前回戦った時は、相手がゆっくりボールを入れてくる選手で、全部私が自滅してしまったので、あまり力んでいかずにボールを入れることを中心に意識していました。相手に合わせながら、打てる時に打とうと考えていました。

――準決勝ではストレート勝ちと勢いに乗っていましたが、ご自身でも調子が上がっているというような実感はありましたか

そうですね、調子もすごく上がっていきましたし、今回は本当に、振り切ることができました。
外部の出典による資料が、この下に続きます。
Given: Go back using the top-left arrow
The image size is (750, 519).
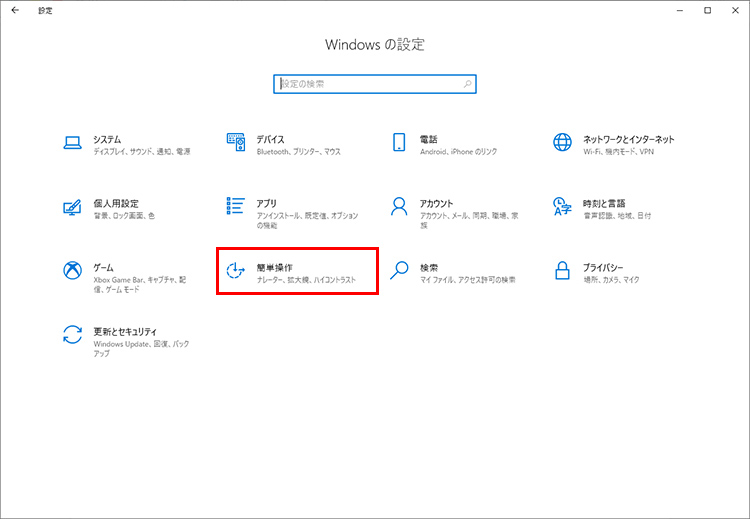Looking at the screenshot, I should pyautogui.click(x=14, y=10).
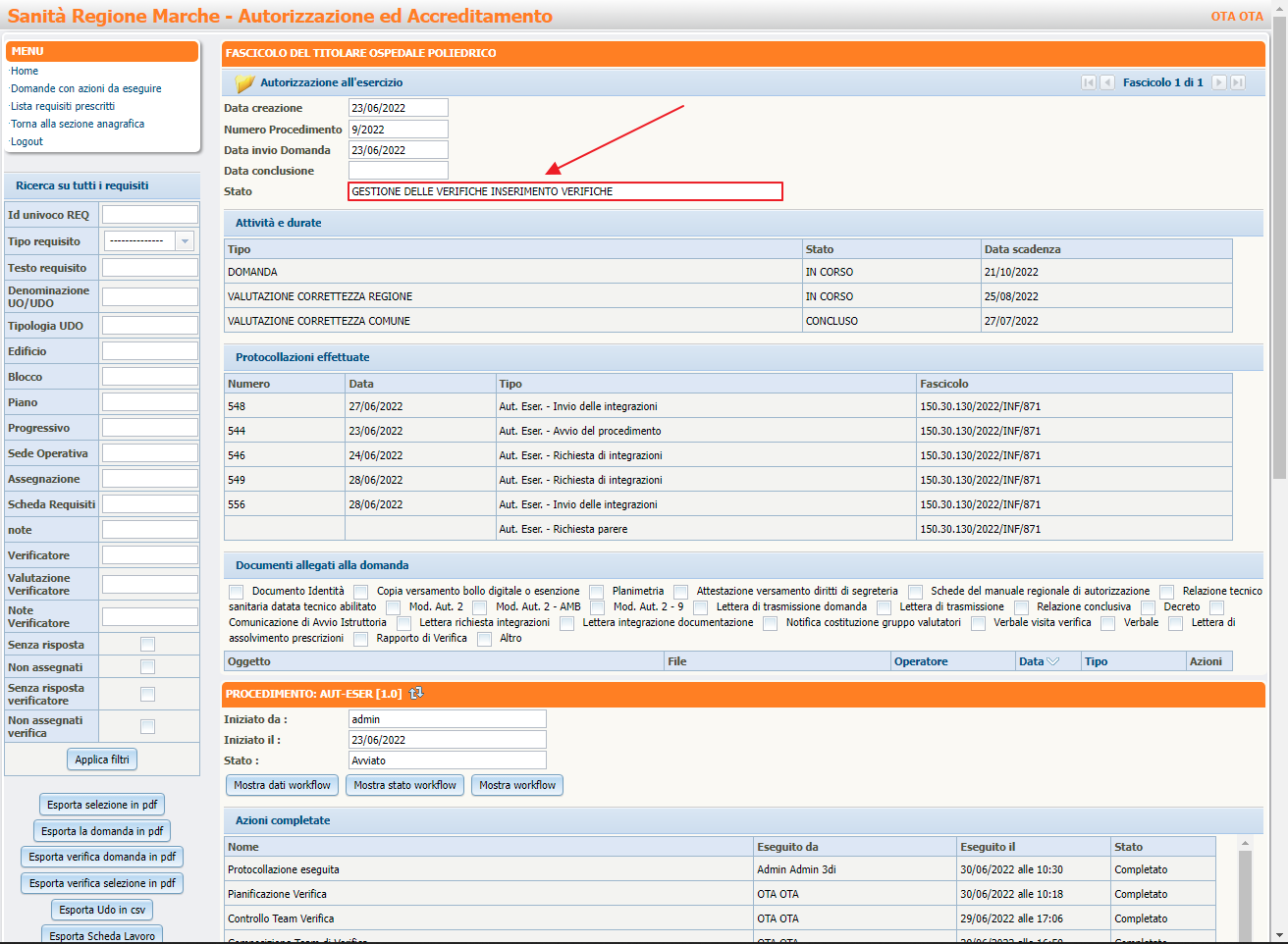1288x944 pixels.
Task: Check the Rapporto di Verifica option
Action: 362,639

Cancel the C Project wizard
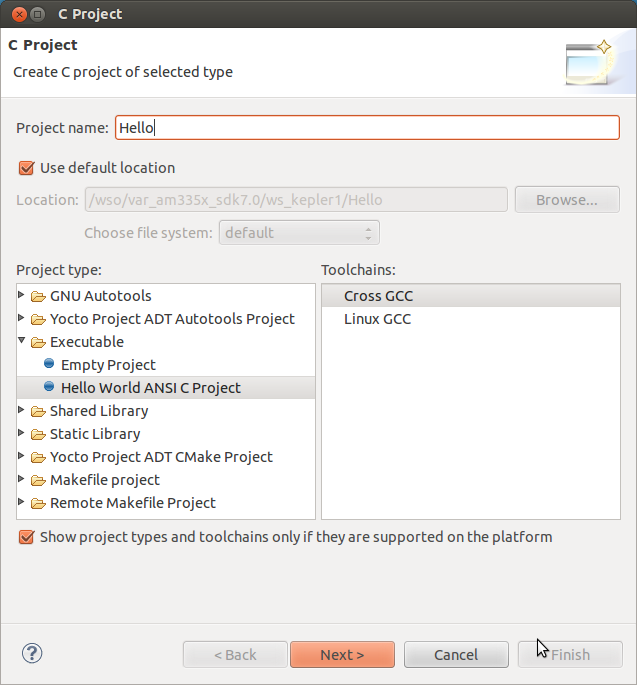click(x=456, y=655)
――決勝では実績のある選手を相手に、どのような試合をしようと考えていましたか

相手が丹羽さん(美里、淑徳大)であるとか、2連覇している選手だとか、いまが決勝の舞台というのをなるべく考えずに、この先もまだ2、3試合あるくらいに思って決勝に臨みました。

――試合を振り返って、敗因はどこにあると考えますか

自分の出せる力は出していて、やはり技術の差が大きかったです。完敗です。

――大会を通して、以前に増して積極的に攻めていかれている印象がありましたが、秋季関東学生リーグ戦(リーグ戦)での優勝が精神的な支えや自信になった部分はありましたか

そうですね、秋季リーグ戦の試合が結構自分にとっても自信になっていますね。ダブルスはもう絶対的な自信があります。シングルス個人としての結果というのがいままでなくて、頑張りたいと思っていた部分でした。秋季リーグ戦から積み重ねてこれたなという印象があります。

――準優勝という結果について改めてどのように感じますか

シングルス個人で結果を出すというのが本当に中学生ぶりくらいなので、しっかり自信になったし、単純にうれしく思います。

――ダブルスを含め、全体を振り返ってどのような大会でしたか

本当に自分の100パーセントの大会でした。

――全日本学生選抜選手権に向けて意気込みをお願いします

いまの自分に満足せずに、しっかりまた課題を見つめ直して。結果にこだわって上を目指しながら練習をして臨みたいです。